Let’s talk about big O notation

One of the main things that we learn about in our computer science degree is big O notation, which is a mathematical function that analyzes features about programs. After reading an interesting article about ram, it reminded me of an interesting revelation that I had about big O notation when I was taking algorithms.

Big O comes from a mathematics background, and not understanding it thoroughly can lead to a lot of miscommunication. The notation was originally used to help analyze taylor series, and to see how closely a finite series approximated a given functions. Programmers began using it to approximate running time of algorithms, and its use is widespread today. However, when I was learning it, I encountered a problem which took me a long time to understand: big O notation is ambiguous. What I mean by this is that we do not know what the input n is, or the output O(n) is. We have to use context/common sense to figure things out.

For example, we can say a binary tree access runs in O(logn) time. What people can interpret this to mean is that given a binary tree of “n” size, then it will take a constant number multiplied by “log n” time to access the element in the worst case. However, I have not specified what the input “n” is! Let’s say that I was talking about making queries against a constant size database with queries of variable length. Then, you would interpret my statement as, given a query of “n” length, then it will take “logn” time to run it. This has totally changed the meaning of the statement!
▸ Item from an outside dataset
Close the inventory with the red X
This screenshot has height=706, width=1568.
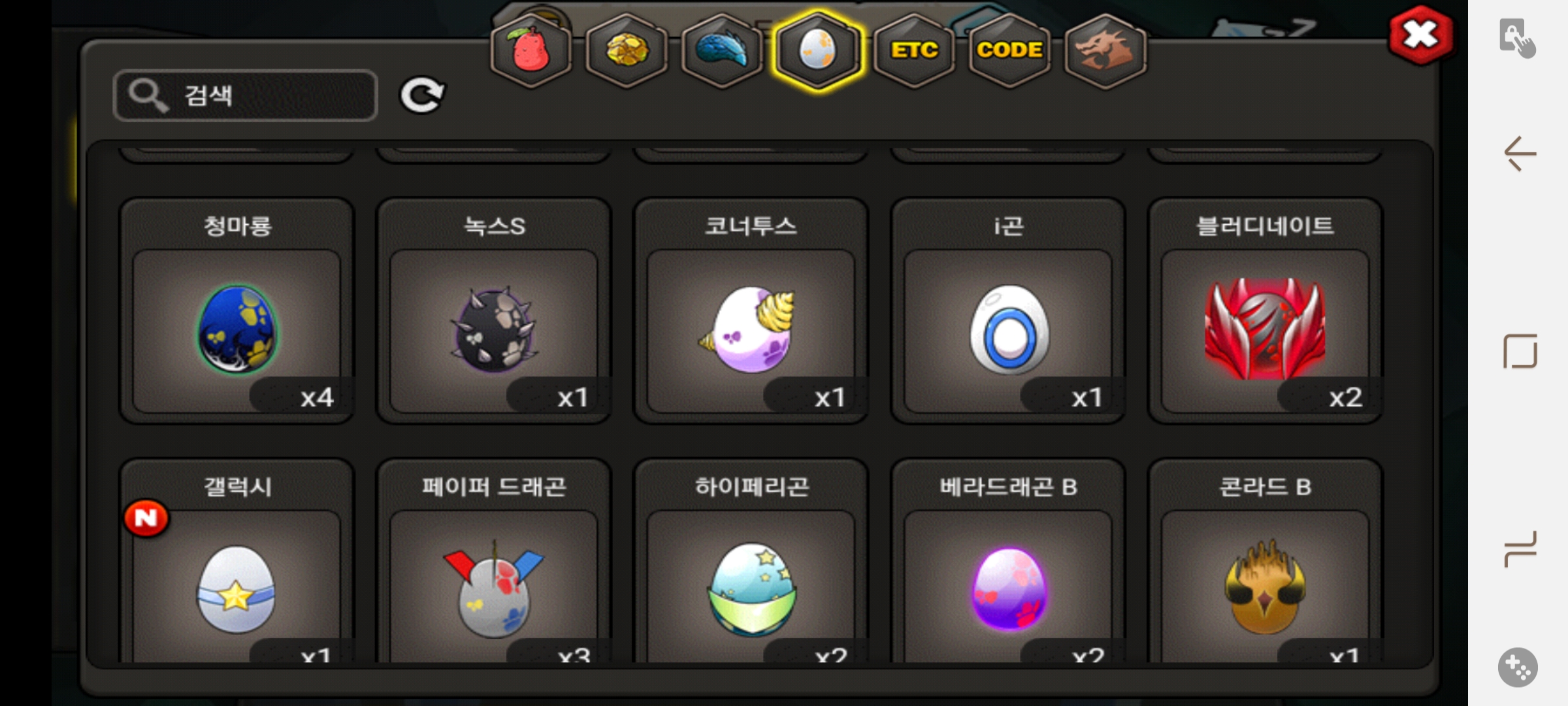1421,35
What I want to readers/my future self to understand from this example is that it is very important to understand the input and output of complexity equations before coming to conclusions. This is one of the problems addressed in the final part of the ram series I was reading; one of the complaints was that the author was re-defining big o to mean execution time. Yes! This is the whole point! We can apply it to any input and output, and in this specific case, we have the input as the size of the memory access, and output as memory latency! This unusual usage is precisely why big o notation is so powerful - it can show us the relationship between any input and any output we want in a meaningful way.